** Required action **
Print out every entry that follows, exactly as written.
═══ Data supplied
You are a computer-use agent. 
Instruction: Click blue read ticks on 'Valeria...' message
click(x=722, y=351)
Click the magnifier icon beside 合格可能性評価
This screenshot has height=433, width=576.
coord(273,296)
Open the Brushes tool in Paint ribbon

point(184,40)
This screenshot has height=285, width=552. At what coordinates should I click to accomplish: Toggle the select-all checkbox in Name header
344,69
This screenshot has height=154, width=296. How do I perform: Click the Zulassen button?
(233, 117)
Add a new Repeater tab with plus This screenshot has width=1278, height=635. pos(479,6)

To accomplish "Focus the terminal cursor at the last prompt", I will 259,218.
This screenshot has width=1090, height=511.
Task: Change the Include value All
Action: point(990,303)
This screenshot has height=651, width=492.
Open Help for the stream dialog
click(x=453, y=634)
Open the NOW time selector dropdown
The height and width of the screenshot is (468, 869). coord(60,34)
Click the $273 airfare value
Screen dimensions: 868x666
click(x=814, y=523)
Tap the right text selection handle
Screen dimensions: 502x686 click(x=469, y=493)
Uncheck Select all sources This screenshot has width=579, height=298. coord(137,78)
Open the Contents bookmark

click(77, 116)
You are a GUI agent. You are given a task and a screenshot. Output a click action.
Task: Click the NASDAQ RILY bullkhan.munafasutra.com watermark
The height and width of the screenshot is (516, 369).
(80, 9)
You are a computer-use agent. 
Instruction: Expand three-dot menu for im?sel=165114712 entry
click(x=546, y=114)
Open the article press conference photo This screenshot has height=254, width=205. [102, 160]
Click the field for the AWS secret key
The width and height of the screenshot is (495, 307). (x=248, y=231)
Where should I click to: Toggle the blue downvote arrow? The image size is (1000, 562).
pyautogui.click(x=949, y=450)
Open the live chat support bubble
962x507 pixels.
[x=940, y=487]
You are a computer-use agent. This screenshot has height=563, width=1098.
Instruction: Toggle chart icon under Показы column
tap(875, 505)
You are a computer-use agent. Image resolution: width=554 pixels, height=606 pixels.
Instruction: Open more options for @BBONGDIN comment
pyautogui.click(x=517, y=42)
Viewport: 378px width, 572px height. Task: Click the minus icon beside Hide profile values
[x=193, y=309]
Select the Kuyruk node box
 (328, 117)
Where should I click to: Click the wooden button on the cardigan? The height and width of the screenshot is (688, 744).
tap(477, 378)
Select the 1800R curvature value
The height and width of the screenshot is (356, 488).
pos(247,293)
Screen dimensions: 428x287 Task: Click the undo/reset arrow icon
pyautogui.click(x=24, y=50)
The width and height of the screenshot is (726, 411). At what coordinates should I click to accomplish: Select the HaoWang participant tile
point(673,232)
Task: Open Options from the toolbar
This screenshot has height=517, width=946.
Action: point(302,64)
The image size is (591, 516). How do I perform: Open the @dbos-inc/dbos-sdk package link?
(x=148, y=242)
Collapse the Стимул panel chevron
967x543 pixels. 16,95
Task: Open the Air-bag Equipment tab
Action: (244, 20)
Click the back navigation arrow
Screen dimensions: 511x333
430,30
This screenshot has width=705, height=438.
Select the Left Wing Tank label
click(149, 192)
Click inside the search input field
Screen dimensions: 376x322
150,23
══════
** Answer area **
You are a computer-use agent. 
Instruction: Click blue read ticks on 'Valeria...' message
click(x=722, y=351)
Click the magnifier icon beside 合格可能性評価
This screenshot has height=433, width=576.
coord(273,296)
Open the Brushes tool in Paint ribbon

point(184,40)
This screenshot has height=285, width=552. At what coordinates should I click to accomplish: Toggle the select-all checkbox in Name header
344,69
This screenshot has height=154, width=296. How do I perform: Click the Zulassen button?
(233, 117)
Add a new Repeater tab with plus This screenshot has width=1278, height=635. pos(479,6)

To accomplish "Focus the terminal cursor at the last prompt", I will 259,218.
This screenshot has width=1090, height=511.
Task: Change the Include value All
Action: point(990,303)
This screenshot has height=651, width=492.
Open Help for the stream dialog
click(x=453, y=634)
Open the NOW time selector dropdown
The height and width of the screenshot is (468, 869). coord(60,34)
Click the $273 airfare value
Screen dimensions: 868x666
click(x=814, y=523)
Tap the right text selection handle
Screen dimensions: 502x686 click(x=469, y=493)
Uncheck Select all sources This screenshot has width=579, height=298. coord(137,78)
Open the Contents bookmark

click(77, 116)
You are a GUI agent. You are given a task and a screenshot. Output a click action.
Task: Click the NASDAQ RILY bullkhan.munafasutra.com watermark
The height and width of the screenshot is (516, 369).
(80, 9)
You are a computer-use agent. 
Instruction: Expand three-dot menu for im?sel=165114712 entry
click(x=546, y=114)
Open the article press conference photo This screenshot has height=254, width=205. [102, 160]
Click the field for the AWS secret key
The width and height of the screenshot is (495, 307). (x=248, y=231)
Where should I click to: Toggle the blue downvote arrow? The image size is (1000, 562).
pyautogui.click(x=949, y=450)
Open the live chat support bubble
962x507 pixels.
[x=940, y=487]
You are a computer-use agent. This screenshot has height=563, width=1098.
Instruction: Toggle chart icon under Показы column
tap(875, 505)
You are a computer-use agent. Image resolution: width=554 pixels, height=606 pixels.
Instruction: Open more options for @BBONGDIN comment
pyautogui.click(x=517, y=42)
Viewport: 378px width, 572px height. Task: Click the minus icon beside Hide profile values
[x=193, y=309]
Select the Kuyruk node box
 (328, 117)
Where should I click to: Click the wooden button on the cardigan? The height and width of the screenshot is (688, 744).
tap(477, 378)
Select the 1800R curvature value
The height and width of the screenshot is (356, 488).
pos(247,293)
Screen dimensions: 428x287 Task: Click the undo/reset arrow icon
pyautogui.click(x=24, y=50)
The width and height of the screenshot is (726, 411). At what coordinates should I click to accomplish: Select the HaoWang participant tile
point(673,232)
Task: Open Options from the toolbar
This screenshot has height=517, width=946.
Action: point(302,64)
The image size is (591, 516). How do I perform: Open the @dbos-inc/dbos-sdk package link?
(x=148, y=242)
Collapse the Стимул panel chevron
967x543 pixels. 16,95
Task: Open the Air-bag Equipment tab
Action: (244, 20)
Click the back navigation arrow
Screen dimensions: 511x333
430,30
This screenshot has width=705, height=438.
Select the Left Wing Tank label
click(149, 192)
Click inside the search input field
Screen dimensions: 376x322
150,23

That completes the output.